● **WHAT IS EXPECTED**:
Using the material below, return exactly the lines between the one holding "Instruction: Open the Settings button" and the one holding "Click the icon", inclusive, and no others.

━━━ DATA ━━━

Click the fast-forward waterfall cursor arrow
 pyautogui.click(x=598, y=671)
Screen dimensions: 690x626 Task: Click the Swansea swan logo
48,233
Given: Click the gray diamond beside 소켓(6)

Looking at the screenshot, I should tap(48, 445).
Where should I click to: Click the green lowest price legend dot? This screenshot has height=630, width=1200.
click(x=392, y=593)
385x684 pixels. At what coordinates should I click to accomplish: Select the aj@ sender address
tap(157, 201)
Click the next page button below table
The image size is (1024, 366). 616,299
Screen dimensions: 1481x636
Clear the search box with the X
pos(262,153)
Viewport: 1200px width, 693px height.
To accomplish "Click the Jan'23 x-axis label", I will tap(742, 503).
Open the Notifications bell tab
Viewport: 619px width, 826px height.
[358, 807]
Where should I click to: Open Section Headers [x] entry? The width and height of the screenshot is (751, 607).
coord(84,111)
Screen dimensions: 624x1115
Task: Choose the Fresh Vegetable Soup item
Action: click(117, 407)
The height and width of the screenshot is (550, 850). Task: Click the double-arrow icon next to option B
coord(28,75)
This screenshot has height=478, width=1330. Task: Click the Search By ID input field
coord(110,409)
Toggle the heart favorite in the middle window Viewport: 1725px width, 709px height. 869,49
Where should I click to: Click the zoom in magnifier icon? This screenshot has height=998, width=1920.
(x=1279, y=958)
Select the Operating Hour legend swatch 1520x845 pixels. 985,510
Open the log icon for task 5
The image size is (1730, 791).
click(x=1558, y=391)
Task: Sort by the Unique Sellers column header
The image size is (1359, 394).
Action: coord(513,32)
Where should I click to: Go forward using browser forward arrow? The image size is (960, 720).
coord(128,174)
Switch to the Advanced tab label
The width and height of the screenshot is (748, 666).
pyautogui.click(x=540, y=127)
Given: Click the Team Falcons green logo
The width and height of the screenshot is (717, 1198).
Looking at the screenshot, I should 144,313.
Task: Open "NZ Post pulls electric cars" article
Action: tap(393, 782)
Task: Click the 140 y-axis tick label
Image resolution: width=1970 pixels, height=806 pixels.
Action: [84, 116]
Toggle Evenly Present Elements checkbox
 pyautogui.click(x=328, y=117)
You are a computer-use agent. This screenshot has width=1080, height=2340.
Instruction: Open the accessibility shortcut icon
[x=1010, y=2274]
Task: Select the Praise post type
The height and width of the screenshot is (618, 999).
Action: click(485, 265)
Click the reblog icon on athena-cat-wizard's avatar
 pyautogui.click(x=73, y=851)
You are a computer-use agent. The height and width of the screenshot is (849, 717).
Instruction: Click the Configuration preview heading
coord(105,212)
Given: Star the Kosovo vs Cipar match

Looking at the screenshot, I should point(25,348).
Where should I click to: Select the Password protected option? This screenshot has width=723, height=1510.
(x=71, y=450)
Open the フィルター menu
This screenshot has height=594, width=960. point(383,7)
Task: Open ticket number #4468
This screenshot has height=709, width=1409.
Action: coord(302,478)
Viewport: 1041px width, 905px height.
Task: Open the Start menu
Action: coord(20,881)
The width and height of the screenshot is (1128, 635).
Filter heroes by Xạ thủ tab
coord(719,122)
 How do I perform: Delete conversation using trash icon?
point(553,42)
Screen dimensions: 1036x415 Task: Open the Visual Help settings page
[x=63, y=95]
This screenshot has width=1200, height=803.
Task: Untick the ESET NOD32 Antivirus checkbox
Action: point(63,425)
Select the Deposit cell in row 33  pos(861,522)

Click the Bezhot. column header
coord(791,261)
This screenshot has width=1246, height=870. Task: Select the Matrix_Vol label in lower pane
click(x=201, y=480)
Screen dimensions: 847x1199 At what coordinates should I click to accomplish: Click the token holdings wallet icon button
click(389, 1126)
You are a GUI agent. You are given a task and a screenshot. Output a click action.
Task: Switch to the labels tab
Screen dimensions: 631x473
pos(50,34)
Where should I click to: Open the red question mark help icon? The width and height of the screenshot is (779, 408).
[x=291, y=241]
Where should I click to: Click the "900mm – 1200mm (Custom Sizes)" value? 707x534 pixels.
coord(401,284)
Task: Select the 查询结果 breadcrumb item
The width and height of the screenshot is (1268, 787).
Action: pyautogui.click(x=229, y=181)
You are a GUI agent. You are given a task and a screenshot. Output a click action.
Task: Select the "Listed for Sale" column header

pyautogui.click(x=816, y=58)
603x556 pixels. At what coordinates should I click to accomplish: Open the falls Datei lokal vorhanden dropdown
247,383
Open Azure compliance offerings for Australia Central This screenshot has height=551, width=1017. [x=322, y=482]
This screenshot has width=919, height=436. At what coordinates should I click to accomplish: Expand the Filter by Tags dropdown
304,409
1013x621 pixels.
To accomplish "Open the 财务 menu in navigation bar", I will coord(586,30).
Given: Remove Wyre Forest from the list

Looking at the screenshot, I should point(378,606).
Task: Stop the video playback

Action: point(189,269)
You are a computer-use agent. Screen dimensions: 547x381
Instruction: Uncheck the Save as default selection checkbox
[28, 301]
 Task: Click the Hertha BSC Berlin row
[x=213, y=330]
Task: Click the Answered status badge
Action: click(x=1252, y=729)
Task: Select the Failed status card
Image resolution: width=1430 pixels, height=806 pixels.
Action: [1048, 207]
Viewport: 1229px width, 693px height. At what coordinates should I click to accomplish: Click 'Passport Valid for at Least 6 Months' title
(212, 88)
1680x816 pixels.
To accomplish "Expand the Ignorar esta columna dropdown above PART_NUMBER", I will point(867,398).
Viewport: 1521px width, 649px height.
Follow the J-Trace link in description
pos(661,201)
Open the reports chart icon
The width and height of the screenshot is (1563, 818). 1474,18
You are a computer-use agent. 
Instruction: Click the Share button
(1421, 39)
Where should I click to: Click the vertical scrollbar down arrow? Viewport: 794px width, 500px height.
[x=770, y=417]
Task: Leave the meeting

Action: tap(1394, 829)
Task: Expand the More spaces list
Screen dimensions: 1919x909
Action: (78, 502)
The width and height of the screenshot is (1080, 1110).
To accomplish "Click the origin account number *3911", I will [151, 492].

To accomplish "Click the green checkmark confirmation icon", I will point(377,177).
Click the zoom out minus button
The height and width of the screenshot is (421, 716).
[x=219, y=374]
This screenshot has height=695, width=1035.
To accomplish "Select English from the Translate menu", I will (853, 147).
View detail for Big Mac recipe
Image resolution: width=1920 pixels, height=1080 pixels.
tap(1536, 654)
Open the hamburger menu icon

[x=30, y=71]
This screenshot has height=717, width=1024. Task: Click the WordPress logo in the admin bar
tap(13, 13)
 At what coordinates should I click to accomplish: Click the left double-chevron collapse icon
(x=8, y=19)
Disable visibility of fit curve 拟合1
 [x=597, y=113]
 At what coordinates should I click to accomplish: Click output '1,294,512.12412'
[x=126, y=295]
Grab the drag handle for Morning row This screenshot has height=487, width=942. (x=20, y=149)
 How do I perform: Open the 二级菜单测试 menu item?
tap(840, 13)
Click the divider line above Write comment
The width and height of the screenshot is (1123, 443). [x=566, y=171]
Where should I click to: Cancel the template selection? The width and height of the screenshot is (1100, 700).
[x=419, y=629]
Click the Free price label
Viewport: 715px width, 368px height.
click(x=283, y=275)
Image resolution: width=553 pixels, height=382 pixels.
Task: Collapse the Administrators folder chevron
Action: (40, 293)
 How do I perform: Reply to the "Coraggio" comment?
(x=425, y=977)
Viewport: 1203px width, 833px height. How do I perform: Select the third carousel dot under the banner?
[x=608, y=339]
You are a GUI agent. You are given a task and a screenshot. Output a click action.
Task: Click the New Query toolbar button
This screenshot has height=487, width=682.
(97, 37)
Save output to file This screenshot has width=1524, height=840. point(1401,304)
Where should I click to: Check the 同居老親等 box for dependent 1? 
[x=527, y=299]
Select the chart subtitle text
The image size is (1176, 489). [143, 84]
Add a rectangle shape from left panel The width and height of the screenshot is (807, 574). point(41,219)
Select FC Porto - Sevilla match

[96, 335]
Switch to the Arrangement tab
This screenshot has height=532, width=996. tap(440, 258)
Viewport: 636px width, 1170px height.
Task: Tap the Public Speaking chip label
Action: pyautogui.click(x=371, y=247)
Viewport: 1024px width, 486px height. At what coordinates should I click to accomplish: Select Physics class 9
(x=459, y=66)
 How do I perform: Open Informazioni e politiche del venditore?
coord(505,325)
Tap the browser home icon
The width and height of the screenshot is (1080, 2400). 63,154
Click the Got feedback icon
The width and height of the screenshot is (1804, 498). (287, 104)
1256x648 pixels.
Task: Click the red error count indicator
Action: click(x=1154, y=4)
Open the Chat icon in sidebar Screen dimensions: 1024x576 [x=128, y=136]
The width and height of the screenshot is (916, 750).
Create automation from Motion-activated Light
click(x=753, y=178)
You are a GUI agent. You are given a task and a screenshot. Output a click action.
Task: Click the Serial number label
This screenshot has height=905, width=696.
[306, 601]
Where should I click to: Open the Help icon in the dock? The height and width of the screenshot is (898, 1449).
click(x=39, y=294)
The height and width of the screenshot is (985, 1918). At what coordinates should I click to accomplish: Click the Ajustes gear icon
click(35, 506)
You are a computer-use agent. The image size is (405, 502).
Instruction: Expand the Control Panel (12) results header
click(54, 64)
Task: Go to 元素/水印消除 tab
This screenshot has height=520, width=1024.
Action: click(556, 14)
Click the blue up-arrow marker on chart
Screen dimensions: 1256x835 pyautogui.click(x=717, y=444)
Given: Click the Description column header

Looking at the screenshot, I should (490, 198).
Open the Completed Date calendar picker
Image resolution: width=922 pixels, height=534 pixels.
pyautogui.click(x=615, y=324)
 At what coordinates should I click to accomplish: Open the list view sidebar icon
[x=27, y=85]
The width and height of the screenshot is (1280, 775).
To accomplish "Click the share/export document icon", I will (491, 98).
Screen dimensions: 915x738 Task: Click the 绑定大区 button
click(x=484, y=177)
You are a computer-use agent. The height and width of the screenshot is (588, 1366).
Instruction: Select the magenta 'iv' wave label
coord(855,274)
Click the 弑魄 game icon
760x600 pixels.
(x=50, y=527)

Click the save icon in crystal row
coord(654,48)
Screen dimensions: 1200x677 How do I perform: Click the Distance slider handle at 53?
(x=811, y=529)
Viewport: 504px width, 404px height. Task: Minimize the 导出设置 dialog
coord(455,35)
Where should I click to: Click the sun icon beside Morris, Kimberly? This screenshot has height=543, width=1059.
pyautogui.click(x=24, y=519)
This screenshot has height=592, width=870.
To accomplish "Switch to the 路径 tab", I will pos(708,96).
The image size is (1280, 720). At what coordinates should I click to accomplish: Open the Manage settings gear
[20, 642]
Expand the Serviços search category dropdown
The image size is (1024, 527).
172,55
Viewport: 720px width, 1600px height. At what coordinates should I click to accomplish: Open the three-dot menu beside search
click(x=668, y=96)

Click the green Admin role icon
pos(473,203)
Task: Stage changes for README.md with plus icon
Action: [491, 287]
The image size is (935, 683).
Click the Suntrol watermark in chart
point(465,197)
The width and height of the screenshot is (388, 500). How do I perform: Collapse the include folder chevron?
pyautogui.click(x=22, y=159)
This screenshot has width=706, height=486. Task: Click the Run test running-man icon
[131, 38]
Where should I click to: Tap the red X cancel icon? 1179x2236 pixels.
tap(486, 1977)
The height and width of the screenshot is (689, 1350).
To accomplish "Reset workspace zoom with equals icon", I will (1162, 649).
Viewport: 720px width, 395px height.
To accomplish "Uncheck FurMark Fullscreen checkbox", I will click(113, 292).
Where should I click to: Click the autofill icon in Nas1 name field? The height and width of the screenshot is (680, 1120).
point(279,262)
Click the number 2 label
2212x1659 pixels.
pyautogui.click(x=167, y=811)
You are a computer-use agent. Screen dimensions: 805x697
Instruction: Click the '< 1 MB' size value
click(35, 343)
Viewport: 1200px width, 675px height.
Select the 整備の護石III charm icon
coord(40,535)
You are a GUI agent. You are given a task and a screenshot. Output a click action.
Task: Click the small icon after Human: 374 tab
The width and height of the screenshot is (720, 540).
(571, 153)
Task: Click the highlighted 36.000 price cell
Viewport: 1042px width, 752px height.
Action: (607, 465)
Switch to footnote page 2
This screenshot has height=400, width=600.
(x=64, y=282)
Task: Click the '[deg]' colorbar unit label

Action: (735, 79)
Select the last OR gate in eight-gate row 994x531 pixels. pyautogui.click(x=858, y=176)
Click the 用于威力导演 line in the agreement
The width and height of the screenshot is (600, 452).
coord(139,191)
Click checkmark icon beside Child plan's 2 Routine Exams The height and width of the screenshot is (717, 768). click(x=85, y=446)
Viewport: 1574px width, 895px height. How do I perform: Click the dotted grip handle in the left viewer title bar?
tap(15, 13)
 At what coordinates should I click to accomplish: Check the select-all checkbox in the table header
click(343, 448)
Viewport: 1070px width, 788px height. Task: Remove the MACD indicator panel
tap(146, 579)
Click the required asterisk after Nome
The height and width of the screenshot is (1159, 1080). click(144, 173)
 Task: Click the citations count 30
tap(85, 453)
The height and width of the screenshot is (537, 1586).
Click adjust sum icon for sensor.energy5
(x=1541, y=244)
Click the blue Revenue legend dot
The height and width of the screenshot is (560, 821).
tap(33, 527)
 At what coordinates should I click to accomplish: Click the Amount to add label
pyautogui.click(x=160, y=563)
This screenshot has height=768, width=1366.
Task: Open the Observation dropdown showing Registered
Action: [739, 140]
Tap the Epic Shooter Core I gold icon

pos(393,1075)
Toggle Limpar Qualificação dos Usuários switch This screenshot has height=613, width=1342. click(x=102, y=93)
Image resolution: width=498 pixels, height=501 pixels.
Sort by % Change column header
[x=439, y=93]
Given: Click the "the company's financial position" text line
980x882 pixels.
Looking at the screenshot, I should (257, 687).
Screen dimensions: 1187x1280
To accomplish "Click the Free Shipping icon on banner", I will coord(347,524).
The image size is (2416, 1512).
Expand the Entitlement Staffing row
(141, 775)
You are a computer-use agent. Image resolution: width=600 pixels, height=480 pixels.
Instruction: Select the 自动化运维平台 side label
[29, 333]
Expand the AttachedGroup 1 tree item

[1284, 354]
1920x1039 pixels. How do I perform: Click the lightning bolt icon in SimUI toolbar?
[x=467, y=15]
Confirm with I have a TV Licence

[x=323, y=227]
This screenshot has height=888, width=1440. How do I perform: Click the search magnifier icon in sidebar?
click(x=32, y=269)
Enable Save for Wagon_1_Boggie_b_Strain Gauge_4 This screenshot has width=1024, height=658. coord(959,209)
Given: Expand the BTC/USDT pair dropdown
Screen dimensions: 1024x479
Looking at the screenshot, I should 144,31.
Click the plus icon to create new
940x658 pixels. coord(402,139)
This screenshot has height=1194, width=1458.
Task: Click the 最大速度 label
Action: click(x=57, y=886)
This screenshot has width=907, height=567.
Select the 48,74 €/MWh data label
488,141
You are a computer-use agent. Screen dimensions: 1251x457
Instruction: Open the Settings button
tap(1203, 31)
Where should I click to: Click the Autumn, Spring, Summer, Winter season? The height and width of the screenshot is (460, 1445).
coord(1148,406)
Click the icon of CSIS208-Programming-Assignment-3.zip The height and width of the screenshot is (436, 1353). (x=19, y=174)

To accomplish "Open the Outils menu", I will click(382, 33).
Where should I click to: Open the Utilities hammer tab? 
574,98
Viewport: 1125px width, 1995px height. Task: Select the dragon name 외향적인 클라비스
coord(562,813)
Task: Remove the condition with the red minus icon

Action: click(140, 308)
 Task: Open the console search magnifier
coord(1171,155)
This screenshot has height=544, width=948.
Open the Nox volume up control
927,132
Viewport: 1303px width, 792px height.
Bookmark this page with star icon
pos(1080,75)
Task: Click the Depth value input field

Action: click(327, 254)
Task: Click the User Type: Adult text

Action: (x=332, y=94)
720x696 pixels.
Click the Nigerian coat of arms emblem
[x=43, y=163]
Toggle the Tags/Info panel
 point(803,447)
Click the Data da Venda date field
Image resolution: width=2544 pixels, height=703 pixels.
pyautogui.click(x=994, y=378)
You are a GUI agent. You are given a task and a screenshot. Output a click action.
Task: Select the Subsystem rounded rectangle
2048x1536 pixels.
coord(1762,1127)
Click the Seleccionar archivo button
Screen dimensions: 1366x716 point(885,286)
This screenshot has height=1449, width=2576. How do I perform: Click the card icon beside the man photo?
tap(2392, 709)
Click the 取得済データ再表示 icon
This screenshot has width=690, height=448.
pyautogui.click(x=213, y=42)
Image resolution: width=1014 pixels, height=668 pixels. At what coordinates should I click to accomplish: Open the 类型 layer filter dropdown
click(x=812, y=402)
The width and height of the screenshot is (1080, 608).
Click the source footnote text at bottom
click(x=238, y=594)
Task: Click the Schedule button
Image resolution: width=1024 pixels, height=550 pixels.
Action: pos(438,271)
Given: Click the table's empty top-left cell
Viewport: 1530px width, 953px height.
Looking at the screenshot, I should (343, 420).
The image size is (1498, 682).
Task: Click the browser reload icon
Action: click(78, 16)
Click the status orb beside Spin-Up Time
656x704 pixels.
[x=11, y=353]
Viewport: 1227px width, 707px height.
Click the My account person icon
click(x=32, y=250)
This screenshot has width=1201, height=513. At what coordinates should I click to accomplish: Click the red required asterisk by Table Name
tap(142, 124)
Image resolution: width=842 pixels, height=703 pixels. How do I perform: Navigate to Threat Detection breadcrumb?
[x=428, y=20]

━━━

● **SOLUTION TO THE PROBLEM**:
Instruction: Open the Settings button
tap(1203, 31)
Where should I click to: Click the Autumn, Spring, Summer, Winter season? The height and width of the screenshot is (460, 1445).
coord(1148,406)
Click the icon of CSIS208-Programming-Assignment-3.zip The height and width of the screenshot is (436, 1353). (x=19, y=174)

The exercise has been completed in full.